**Document section:**
____

Sri Lanka's President Gotabaya Rajapaksa and Prime Minister Ranil Wickremesinghe agreed on Saturday to resign after protesters stormed the president's residence and office amid demands from party leaders in Parliament that both politicians step down.
The prime minister's spokesperson, Dinouk Colambage, said Wickremesinghe told party leaders that he will resign when all parties have agreed on forming a new government.
Likewise, Parliament Speaker Mahinda Yapa Abeywardena said in a video statement Rajapaksa had informed him that he will step down from his post next Wednesday.
"The decision to step down on 13 July was taken to ensure a peaceful handover of power," Abeywardena said. "I therefore request the public to respect the law and maintain peace," he said.
The news of the president's decision triggered an eruption of celebratory fireworks in parts of Colombo city.
The leaders' resignations came after the biggest protest yet swept Sri Lanka on Saturday as tens of thousands of people broke through barricades and entered President Gotabaya Rajapaksa's residence and nearby office to vent their fury against a leader they hold responsible for the nation's worst economic crisis.
"The president was escorted to safety," a source told Agence France-Presse (AFP), adding that troops fired in the air to prevent angry crowds from overrunning the president's official residence. Some protesters, holding Sri Lankan flags and helmets, broke into the president's home, video footage from local TV news NewsFirst channel showed.
Sirasa TV, a private broadcaster, showed crowds entering the once tightly guarded residence.
Thousands of people swarmed into Colombo's government district, shouting slogans against the president and dismantling several police barricades to reach Rajapaksa's house, a Reuters witness said.
Reuters could not immediately confirm the president's whereabouts.
Hours after his resignation, protesters also broke into the prime minister's private residence and set it on fire.
The office of Prime Minister Ranil Wickremesinghe said the protesters forced their way into his Colombo home on Saturday evening. It wasn't immediately clear if he was inside at the time of the attack.
Sri Lanka has suffered through months of food and fuel shortages, lengthy blackouts and galloping inflation after running out of foreign currency reserves to import vital goods.
The island of 22 million people is struggling under a severe foreign exchange shortage that has limited essential imports of fuel, food and medicine, plunging it into the worst financial turmoil in seven decades.

____

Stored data
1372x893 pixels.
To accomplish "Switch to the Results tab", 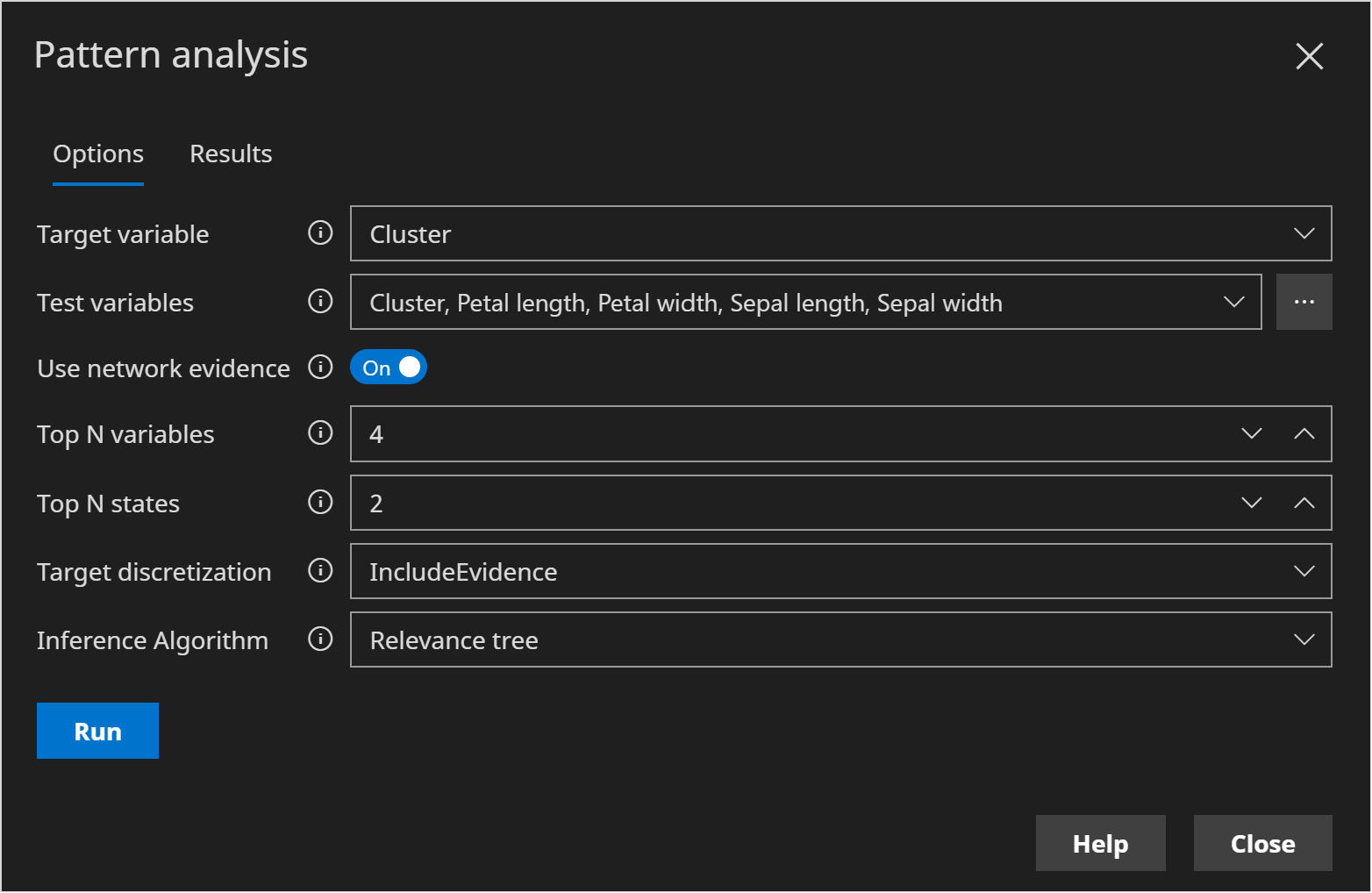I will (230, 154).
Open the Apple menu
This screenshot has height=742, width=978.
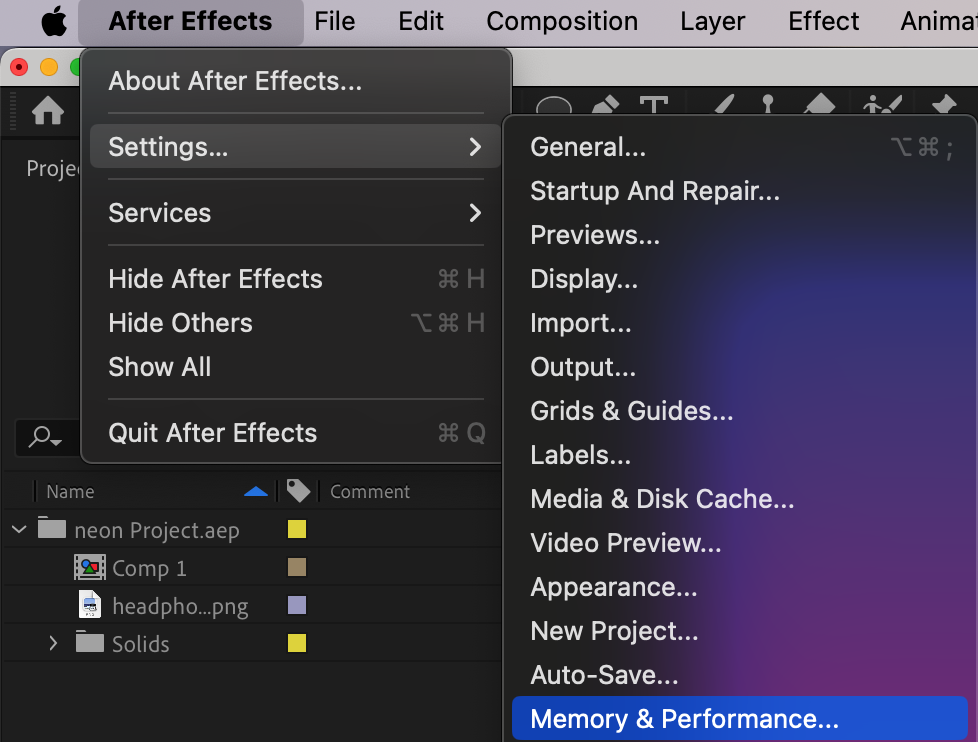pos(54,21)
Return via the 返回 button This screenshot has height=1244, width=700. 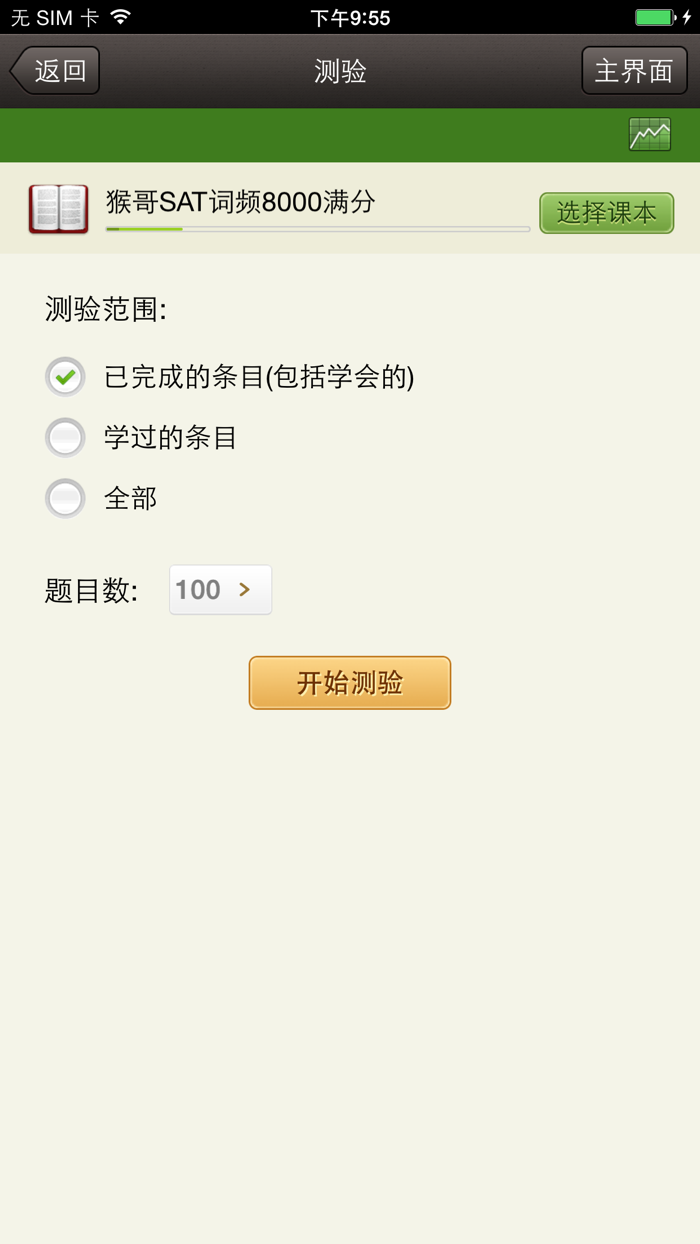pos(53,70)
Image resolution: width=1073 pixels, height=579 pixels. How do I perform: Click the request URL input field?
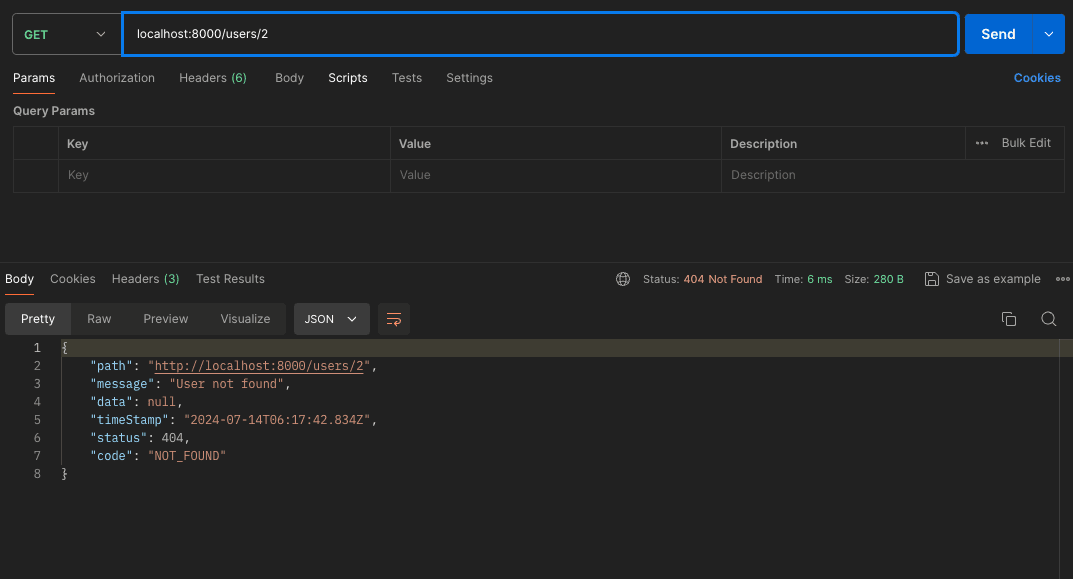click(540, 34)
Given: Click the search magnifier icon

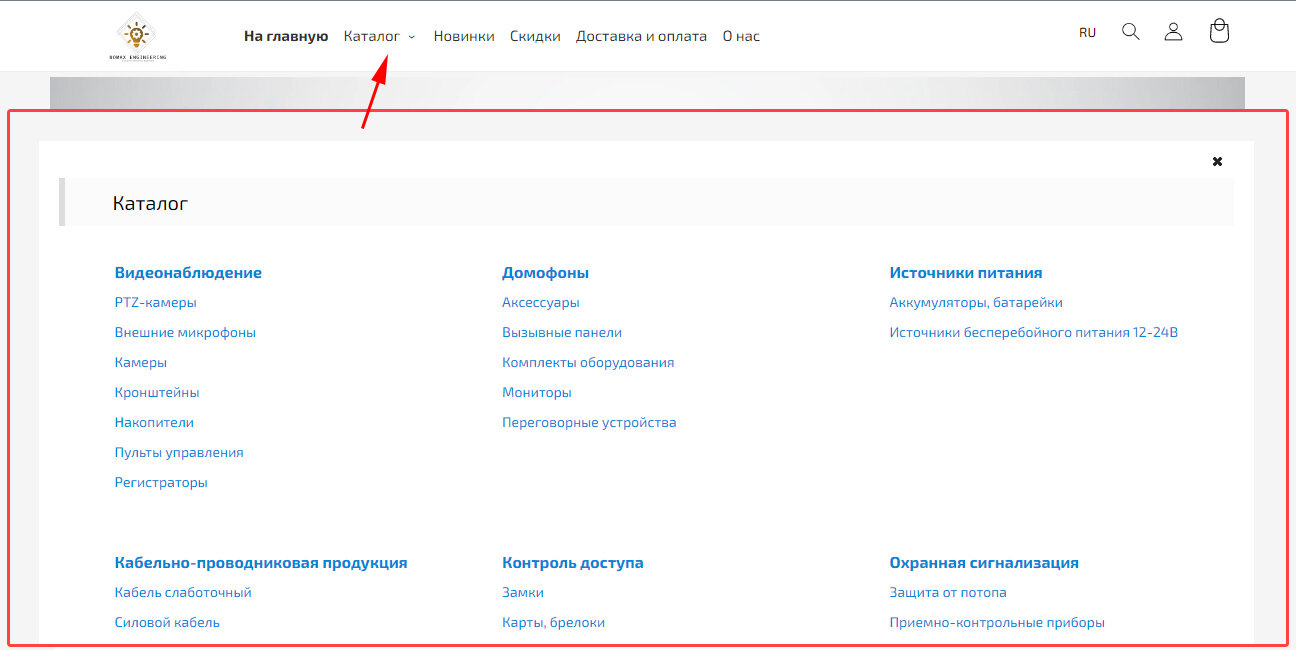Looking at the screenshot, I should tap(1130, 32).
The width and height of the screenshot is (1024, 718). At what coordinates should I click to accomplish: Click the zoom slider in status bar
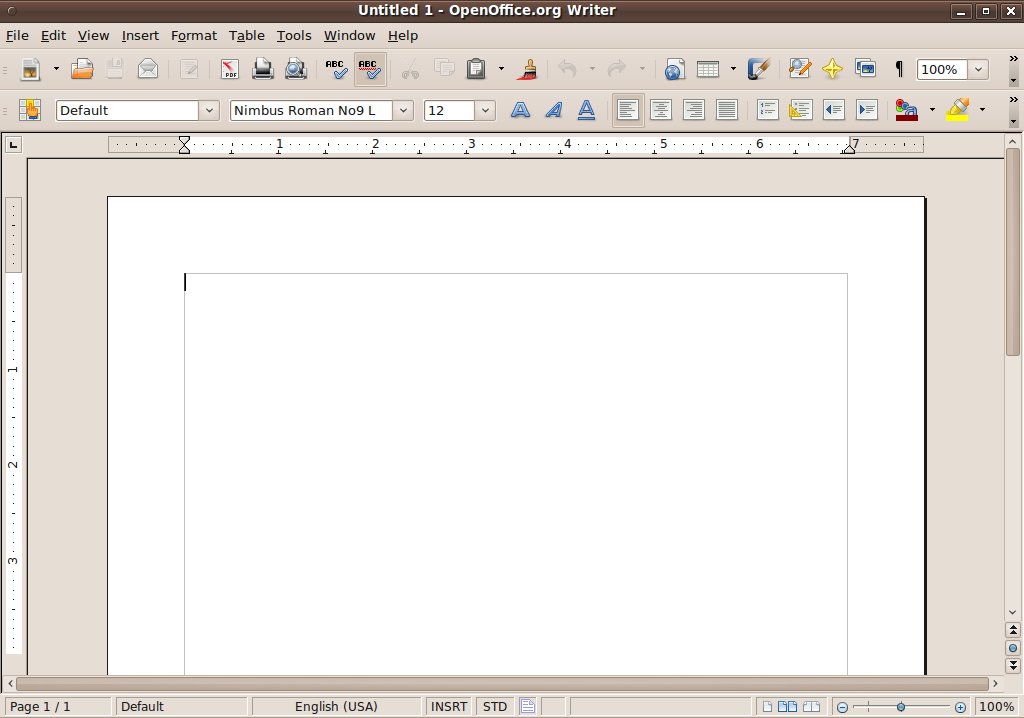[x=901, y=706]
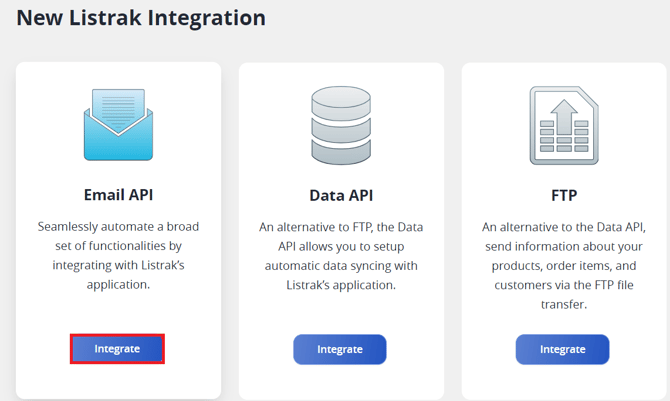The width and height of the screenshot is (670, 401).
Task: Select the Data API card title
Action: [340, 195]
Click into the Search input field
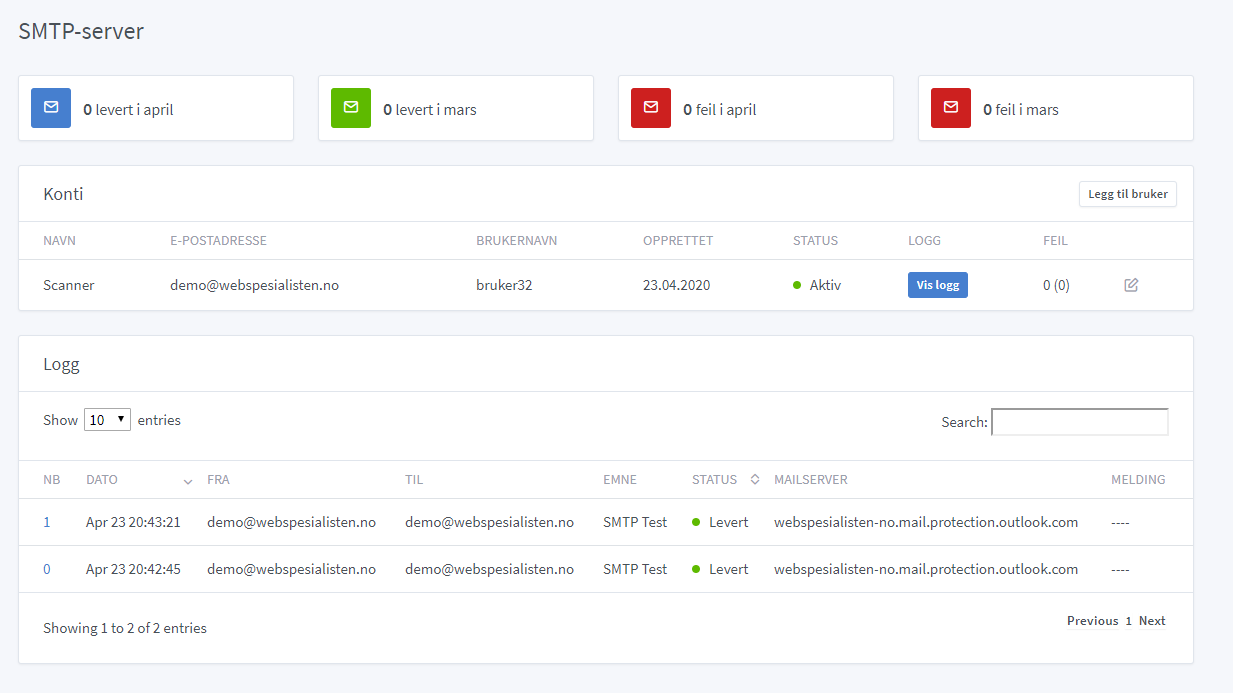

____

**About this task:**
Decide whether each statement agrees with the article on Sri Lanka's protests. Answer yes or no for each, and quote the words from the article that settle it.
1. Rajapaksa told the Parliament Speaker that he would leave office on a Wednesday.
2. Reuters confirmed the president's location right away.
3. The prime minister's office said he was inside his Colombo home when protesters entered it.
The entries are material of their own and have no connection to the article on Sri Lanka's protests.

**Output for this task:**
1. Yes: "Rajapaksa had informed him that he will step down from his post next Wednesday."
2. No: "Reuters could not immediately confirm the president's whereabouts."
3. No: "It wasn't immediately clear if he was inside at the time of the attack."